- Dataset records
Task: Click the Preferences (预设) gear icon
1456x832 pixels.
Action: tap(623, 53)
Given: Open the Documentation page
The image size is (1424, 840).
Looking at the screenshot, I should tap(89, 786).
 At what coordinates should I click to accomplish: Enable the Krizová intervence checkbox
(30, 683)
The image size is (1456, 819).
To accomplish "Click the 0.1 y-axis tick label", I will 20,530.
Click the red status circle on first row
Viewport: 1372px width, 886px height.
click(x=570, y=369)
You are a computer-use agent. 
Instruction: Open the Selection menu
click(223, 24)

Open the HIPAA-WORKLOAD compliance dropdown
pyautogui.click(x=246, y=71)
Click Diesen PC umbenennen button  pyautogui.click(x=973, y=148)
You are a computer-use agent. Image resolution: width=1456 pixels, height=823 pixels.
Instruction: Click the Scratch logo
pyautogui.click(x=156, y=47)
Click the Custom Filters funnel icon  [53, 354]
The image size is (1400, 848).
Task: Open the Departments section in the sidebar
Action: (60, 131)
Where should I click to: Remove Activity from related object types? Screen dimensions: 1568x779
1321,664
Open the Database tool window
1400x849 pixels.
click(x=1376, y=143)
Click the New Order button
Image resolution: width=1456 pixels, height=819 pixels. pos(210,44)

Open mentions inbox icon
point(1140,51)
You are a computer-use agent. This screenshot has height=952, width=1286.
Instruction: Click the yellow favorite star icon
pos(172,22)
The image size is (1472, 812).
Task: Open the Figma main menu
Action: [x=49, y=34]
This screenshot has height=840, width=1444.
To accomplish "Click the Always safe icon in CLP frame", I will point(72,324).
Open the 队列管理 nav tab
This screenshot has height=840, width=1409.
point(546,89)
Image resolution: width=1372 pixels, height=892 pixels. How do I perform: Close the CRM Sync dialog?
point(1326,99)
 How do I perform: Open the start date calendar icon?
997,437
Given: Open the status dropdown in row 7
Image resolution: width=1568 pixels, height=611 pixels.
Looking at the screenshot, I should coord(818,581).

- Exercise details
Lines before the one containing "Given: Open the status dropdown in row 7" are left out. Repeat that line and all lines after it in the records above exactly.

- Exercise answer
Given: Open the status dropdown in row 7
Image resolution: width=1568 pixels, height=611 pixels.
Looking at the screenshot, I should coord(818,581).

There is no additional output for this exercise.